Pemerintah Kota Bandung tengah mengkaji rencana penutupan Tempat Pembuangan Akhir (TPA) Sarimukti di Kecamatan Cipatat, Kabupaten Bandung Barat, dan mengalihkan pengelolaan sampah ke lokasi baru di Kecamatan Cilengkrang, Kabupaten Bandung. Rencana ini memicu protes keras dari warga calon lokasi pengganti. Pada pekan lalu, sekelompok warga melakukan pemblokiran jalan masuk ke area survei yang dilakukan oleh Dinas Lingkungan Hidup (DLH) Kota Bandung, sebagai bentuk penolakan terhadap pengalihan TPA tersebut. Aksi ini menambah daftar panjang potensi konflik sosial di Jawa Barat yang berkaitan dengan pengelolaan sampah dan infrastruktur perkotaan.
Pemetaan Kerawanan Wilayah terkait Rencana Pengalihan TPA
Rencana pemindahan TPA Sarimukti ke Kecamatan Cilengkrang menimbulkan sejumlah indikator kerawanan yang perlu diwaspadai oleh pemangku kepentingan di Jawa Barat. Berdasarkan data awal dari Dinas Lingkungan Hidup dan Badan Kesatuan Bangsa dan Politik (Kesbangpol) setempat, terdapat beberapa poin kritis yang memerlukan perhatian serius:
- Potensi Konflik Sosial: Aksi protes dan pemblokiran akses merupakan sinyal awal resistensi warga yang cukup tinggi. Jika tidak dikelola dengan pendekatan musyawarah, konflik dapat meluas dan mengganggu ketertiban umum di Kecamatan Cilengkrang dan sekitarnya.

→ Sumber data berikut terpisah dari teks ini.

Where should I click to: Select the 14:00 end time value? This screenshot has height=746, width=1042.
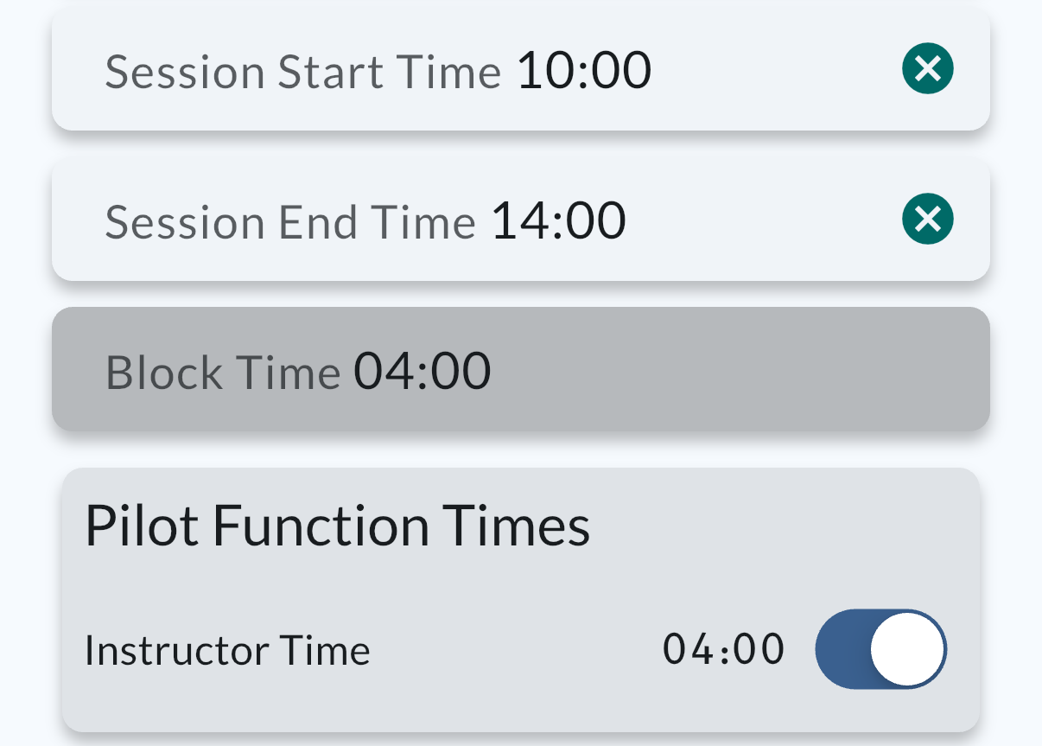[558, 220]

- Dampak Lingkungan dan Kesehatan: Warga menyampaikan kekhawatiran terhadap pencemaran air tanah, bau tidak sedap, dan risiko peningkatan penyakit pernapasan. Wilayah Cilengkrang merupakan daerah tangkapan air yang memiliki fungsi hidrologis penting bagi Kabupaten Bandung, sehingga diperlukan studi kelayakan lingkungan yang komprehensif.
- Koordinasi Lintas Daerah: Pengelolaan sampah yang melibatkan dua wilayah administratif (Kota Bandung dan Kabupaten Bandung) menuntut kesepahaman bersama. Perbedaan visi dan kepentingan antara kedua pemerintah daerah dapat memperlambat proses penyelesaian dan berpotensi memicu gesekan.

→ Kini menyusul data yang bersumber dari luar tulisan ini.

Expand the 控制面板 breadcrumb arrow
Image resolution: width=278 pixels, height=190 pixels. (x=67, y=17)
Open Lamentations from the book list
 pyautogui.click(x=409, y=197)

Upaya Mitigasi dan Rekomendasi Strategis bagi Pemerintah Daerah
Pemerintah Kota Bandung dan Pemerintah Kabupaten Bandung saat ini tengah melakukan koordinasi intensif untuk membahas langkah-langkah mitigasi. Langkah yang sedang dipertimbangkan meliputi penyusunan studi kelayakan lingkungan yang lebih mendalam, skema kompensasi bagi warga terdampak, serta pembentukan forum komunikasi antara pemda, tokoh masyarakat, dan perwakilan warga. Langkah ini diharapkan dapat meredam eskalasi protes dan menghindari konflik horizontal yang berkepanjangan.

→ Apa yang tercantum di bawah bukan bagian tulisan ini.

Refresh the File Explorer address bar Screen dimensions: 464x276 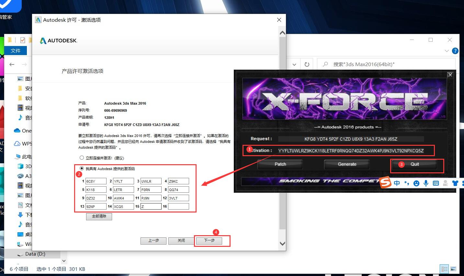coord(307,64)
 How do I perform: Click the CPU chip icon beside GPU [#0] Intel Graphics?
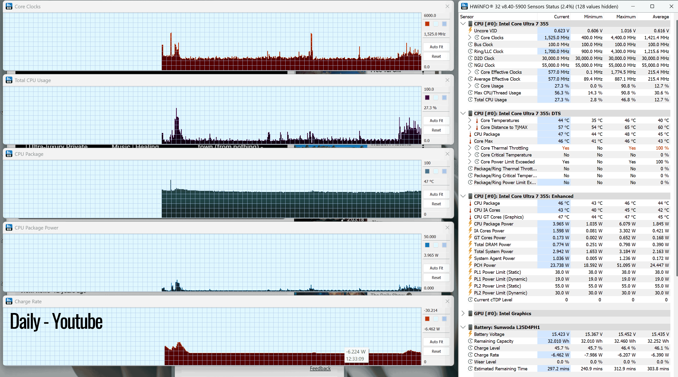pos(470,314)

Berdasarkan analisis terhadap situasi di Kecamatan Cilengkrang, beberapa rekomendasi strategis perlu dipertimbangkan oleh pemerintah daerah. Pertama, pemerintah harus memastikan transparansi dan partisipasi publik dalam setiap tahap perencanaan, termasuk publikasi hasil kajian lingkungan secara terbuka. Kedua, skema kompensasi yang adil dan berbasis pada dampak nyata perlu segera dirancang untuk mengurangi resistensi warga. Ketiga, penguatan koordinasi antara Pemkot Bandung dan Pemkab Bandung harus dilembagakan dalam bentuk nota kesepahaman yang jelas, termasuk pembagian tanggung jawab operasional dan pengawasan TPA. Catatan strategis ini penting untuk menjaga stabilitas wilayah dan mencegah meluasnya potensi konflik sosial yang dapat mengganggu agenda pembangunan daerah di Jawa Barat.